## [DATA EXTRACTS]
****************
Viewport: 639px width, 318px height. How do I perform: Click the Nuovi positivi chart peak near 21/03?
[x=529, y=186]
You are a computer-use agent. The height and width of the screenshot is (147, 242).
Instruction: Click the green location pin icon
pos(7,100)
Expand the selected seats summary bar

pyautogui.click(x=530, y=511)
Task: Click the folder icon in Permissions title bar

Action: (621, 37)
****************
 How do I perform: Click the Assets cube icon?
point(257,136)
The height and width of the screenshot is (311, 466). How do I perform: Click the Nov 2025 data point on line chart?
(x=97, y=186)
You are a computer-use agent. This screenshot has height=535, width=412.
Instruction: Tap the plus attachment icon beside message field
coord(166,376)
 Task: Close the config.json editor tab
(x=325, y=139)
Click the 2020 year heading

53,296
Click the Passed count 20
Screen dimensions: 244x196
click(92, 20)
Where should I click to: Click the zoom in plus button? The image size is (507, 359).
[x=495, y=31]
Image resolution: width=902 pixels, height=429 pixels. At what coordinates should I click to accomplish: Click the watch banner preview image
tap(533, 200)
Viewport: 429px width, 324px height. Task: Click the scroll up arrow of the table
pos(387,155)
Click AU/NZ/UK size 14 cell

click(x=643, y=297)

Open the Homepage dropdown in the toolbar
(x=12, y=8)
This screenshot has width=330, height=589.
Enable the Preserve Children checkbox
****************
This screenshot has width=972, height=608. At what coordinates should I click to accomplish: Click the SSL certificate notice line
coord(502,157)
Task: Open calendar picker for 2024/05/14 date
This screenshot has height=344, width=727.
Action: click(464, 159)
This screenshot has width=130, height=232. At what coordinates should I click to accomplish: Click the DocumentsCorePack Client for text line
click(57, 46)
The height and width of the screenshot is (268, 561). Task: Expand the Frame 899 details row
****************
## [YOUR OBJECTIVE]
Within the material above, extract exactly the lines that start at the line containing "This screenshot has width=130, height=232." and stop after the line containing "The height and width of the screenshot is (268, 561).", and only those.

## [ANSWER SECTION]
This screenshot has width=130, height=232. At what coordinates should I click to accomplish: Click the DocumentsCorePack Client for text line
click(57, 46)
The height and width of the screenshot is (268, 561). Task: Expand the Frame 899 details row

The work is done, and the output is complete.